* [WHAT IS ASKED]
**A.** Quote the passage on games for girls between "The splatter factor" and "it isn't insignificant...", inclusive.
**B.** Rewrite the rows between the one holding "Given: Open info" and the last row, inclusive, replacing "Open" with "Launch" and changing nothing else. Leave the pictures out of the answer.

* [PASSAGE GIVEN]
The splatter factor was in fact a turn off for me, though I found that it
was something several of the males ooohed at.  I wanted to play those in-
sect-like creatures and find out how to build up a colony for them. And I
almost immediately started to redesign the game, by thinking of creatures
I wanted to add just to make the colony more complete,  and even thinking
of entirely new races  that might be interesting to play.  I do not think
this points  at a basic difference  between men and women,  but more at a
general lack of games that exist today. Addressing these issues will draw
more girls to games, but will also attract more boys.

> ><http://www.salon.com/21st/feature/1997/12/cov_10feature.html>

> >I don't know what this really means to me, but it isn't insignificant...

> I believe I had read this article or another interview with some of the 
> same participants.  In any event, I  came away with similar impressions 
> from both.  Apparently many of these designers are quite torn 
> on the issue of whether any given game is a "good game" for girls or a 
> game that is "good for girls".   The latter seems driven by a social agenda.  
> The consensus of the elite thinkers being that Barbie Fashion Designer 
> is somehow not a good game because it teaches the wrong things 
> to girls.  In any event, Barbie is perhaps a much younger audience than 
> many of us intend to serve in muds.  The lessons of it do apply though to
> differences in older audiences.  

> Well I do know that games that are "good for boys"  get shelved in favor of 
> just plain old "good games".  There's no reason to believe the same is not
> true of girls.

* [TASK MATERIAL]
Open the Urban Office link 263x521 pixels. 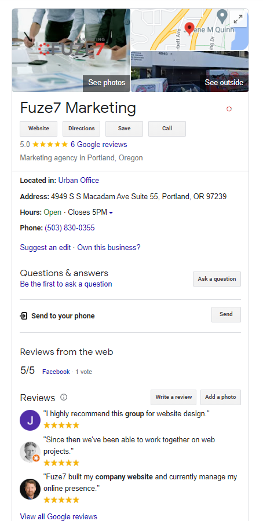coord(78,181)
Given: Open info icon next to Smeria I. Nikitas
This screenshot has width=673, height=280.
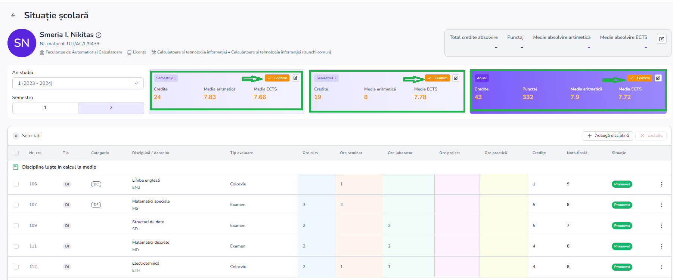Looking at the screenshot, I should click(x=99, y=35).
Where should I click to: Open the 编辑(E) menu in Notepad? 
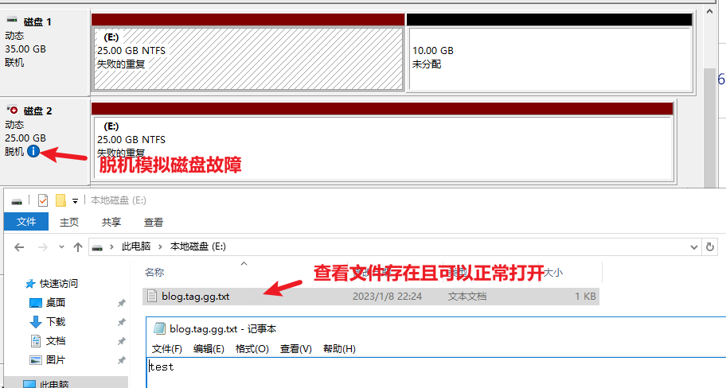pyautogui.click(x=209, y=349)

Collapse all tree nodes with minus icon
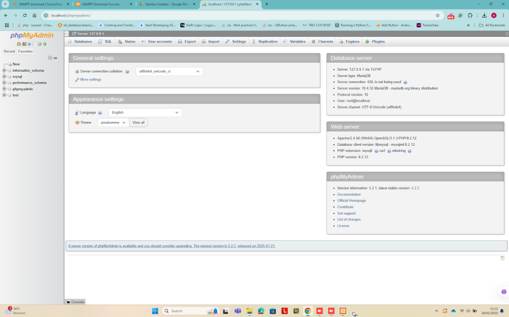(x=50, y=58)
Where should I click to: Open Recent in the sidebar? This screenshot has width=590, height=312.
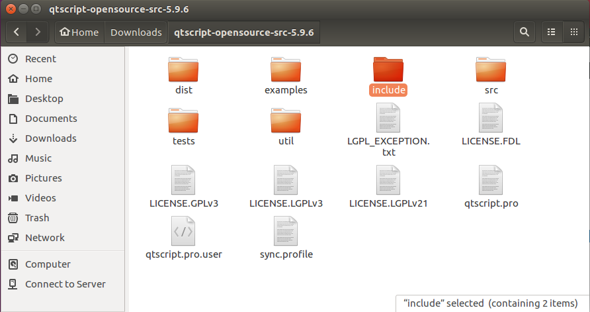point(40,59)
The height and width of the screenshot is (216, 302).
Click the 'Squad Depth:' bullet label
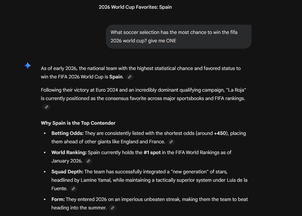(x=67, y=172)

* [THE RESPONSES]
**A.**
The splatter factor was in fact a turn off for me, though I found that it
was something several of the males ooohed at.  I wanted to play those in-
sect-like creatures and find out how to build up a colony for them. And I
almost immediately started to redesign the game, by thinking of creatures
I wanted to add just to make the colony more complete,  and even thinking
of entirely new races  that might be interesting to play.  I do not think
this points  at a basic difference  between men and women,  but more at a
general lack of games that exist today. Addressing these issues will draw
more girls to games, but will also attract more boys.

> ><http://www.salon.com/21st/feature/1997/12/cov_10feature.html>

> >I don't know what this really means to me, but it isn't insignificant...

**B.**
Given: Launch info icon next to Smeria I. Nikitas
This screenshot has width=673, height=280.
Looking at the screenshot, I should click(x=99, y=35).
Where should I click to: Launch the 编辑(E) menu in Notepad? 
pyautogui.click(x=209, y=349)

Collapse all tree nodes with minus icon
(x=50, y=58)
Where should I click to: Launch Recent in the sidebar? This screenshot has width=590, height=312.
point(40,59)
The height and width of the screenshot is (216, 302).
Click the 'Squad Depth:' bullet label
(x=67, y=172)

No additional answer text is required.